This seems to contradict what's now implemented, where we explicitly check the height in the response message, and it matches the tt.height. Can you check again please? Am I still missing something?
I don't understand this part. How so ? We are calling Receive synchronously in a loop, which calls TrySend, which just loads the msg onto a buffered channel, and then we read it off immediately after. There are no go routines. How could the messages come out of order?
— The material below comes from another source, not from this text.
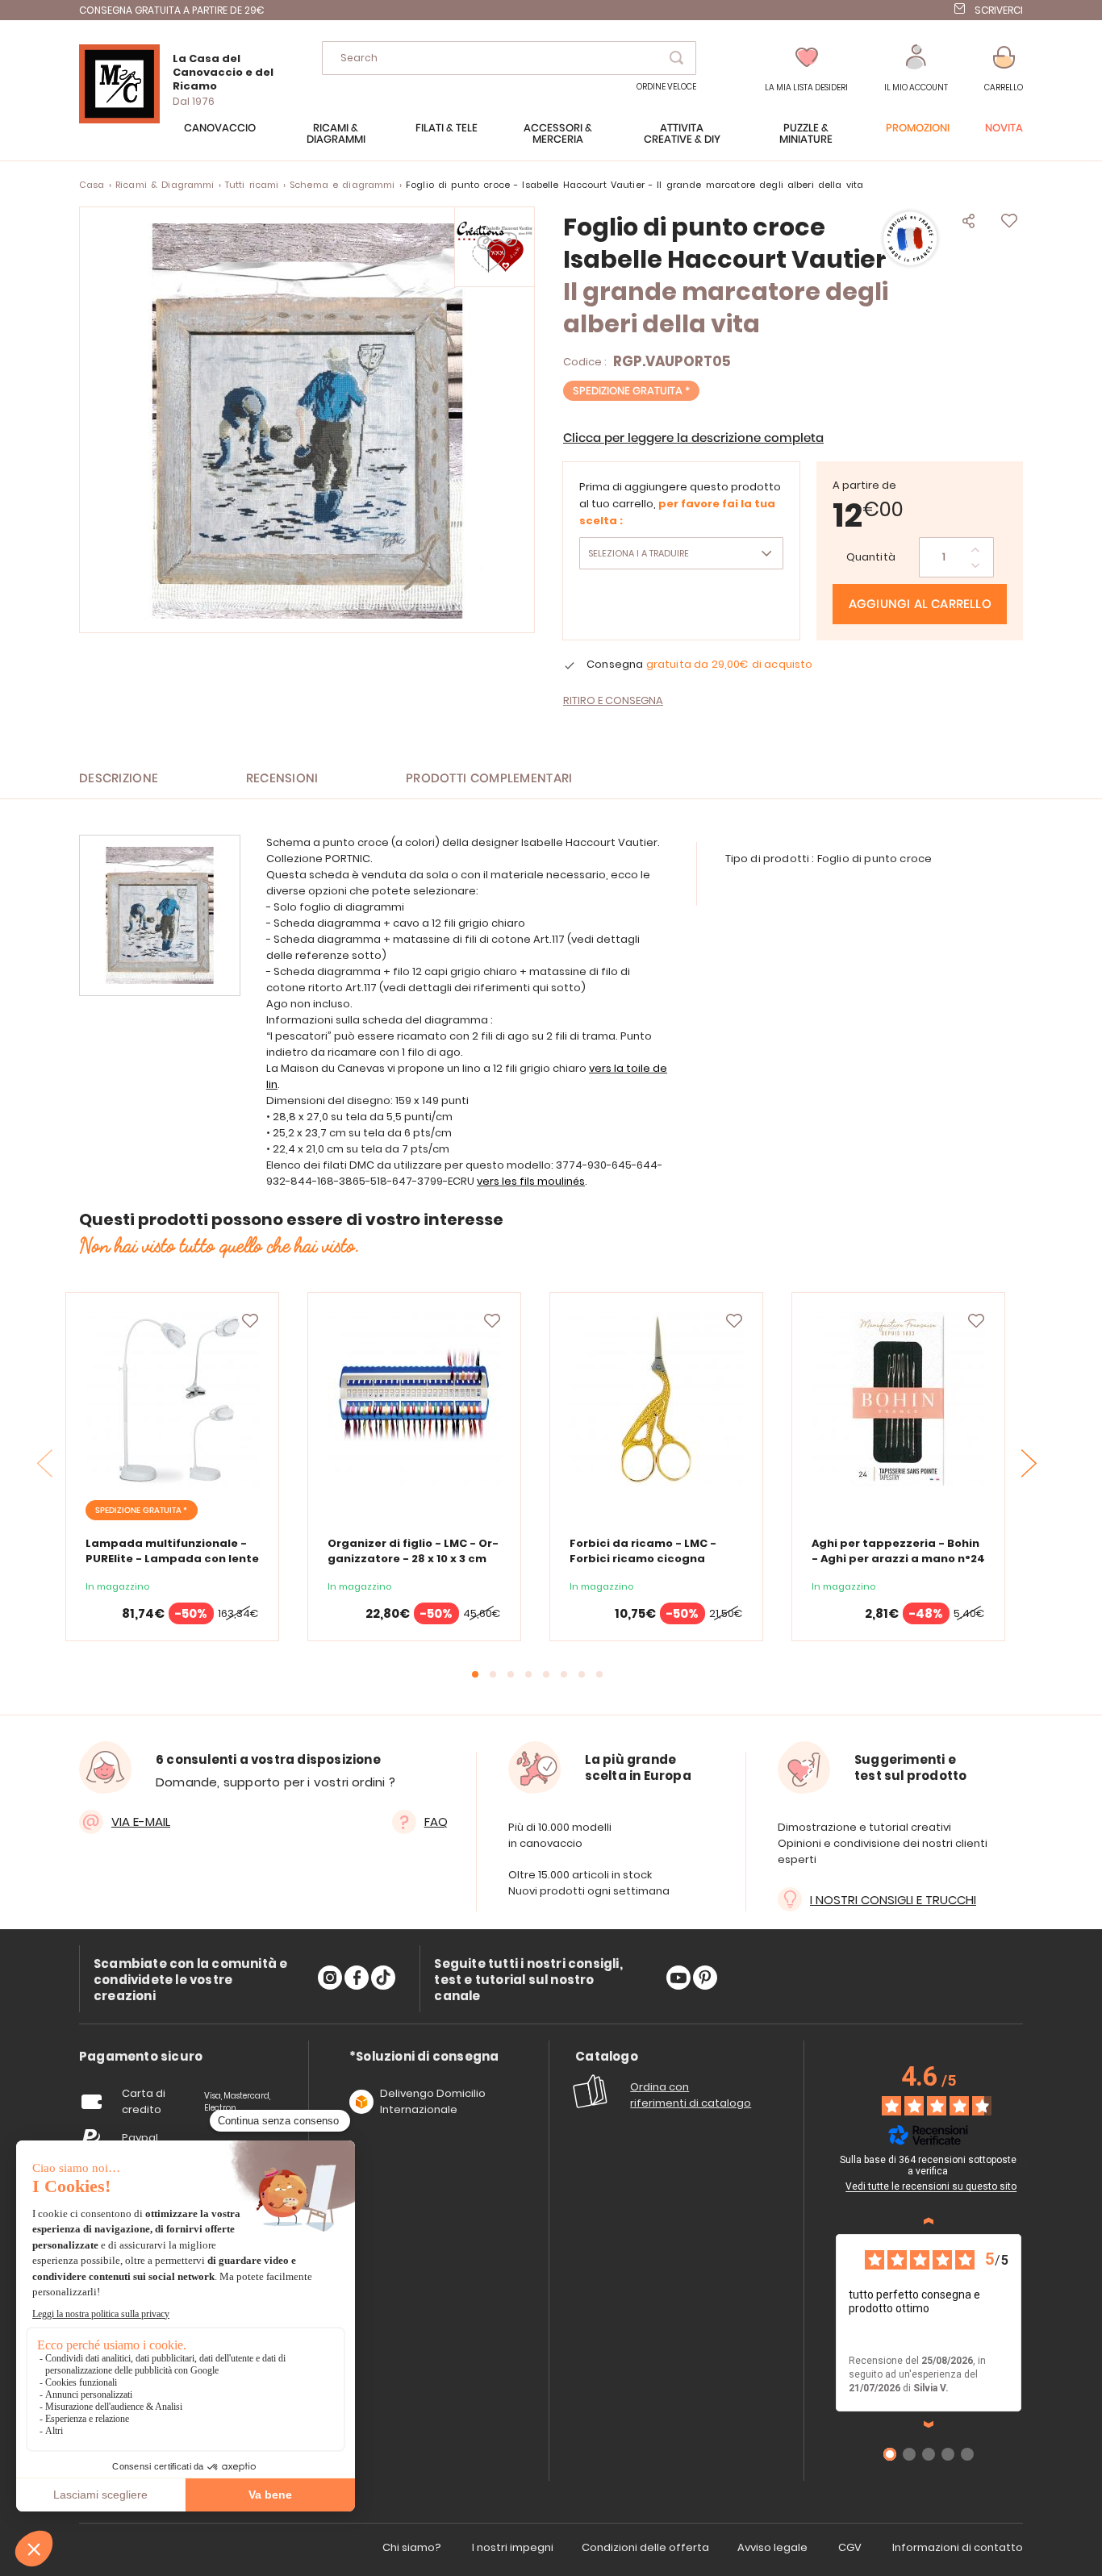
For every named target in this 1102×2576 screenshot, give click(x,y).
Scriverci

Valid point. We can add a final select statement to pull on the peers internal channel and ensure theres no rogue messages. |
Interesting, I think I caused the confusion myself, my apologies. So when adding blocks, I'd get blockStatusResponse messages which skewed the results. However, I compensated for that with https://github.com/tendermint/tendermint/pull/648/files#diff-4b45e760192d8a11e9b4e278a8c8ea32R198 and never simplified the tally code, of which this you did for me, thank you! In short, thank you for the PR, I hadn't thought through it to propagate the simplifications I previously encountered; my last comments were outdated and the PR update that you made fixed it. LGTM! |
Fixes #514
Replaces #540
If a peer requests a block with a height that we don't have
respond with a bcNoBlockResponseMessage.
However, according to the Tendermint spec, if all nodes are honest
this condition shouldn't occur, so this is a possible hint of an
dishonest node.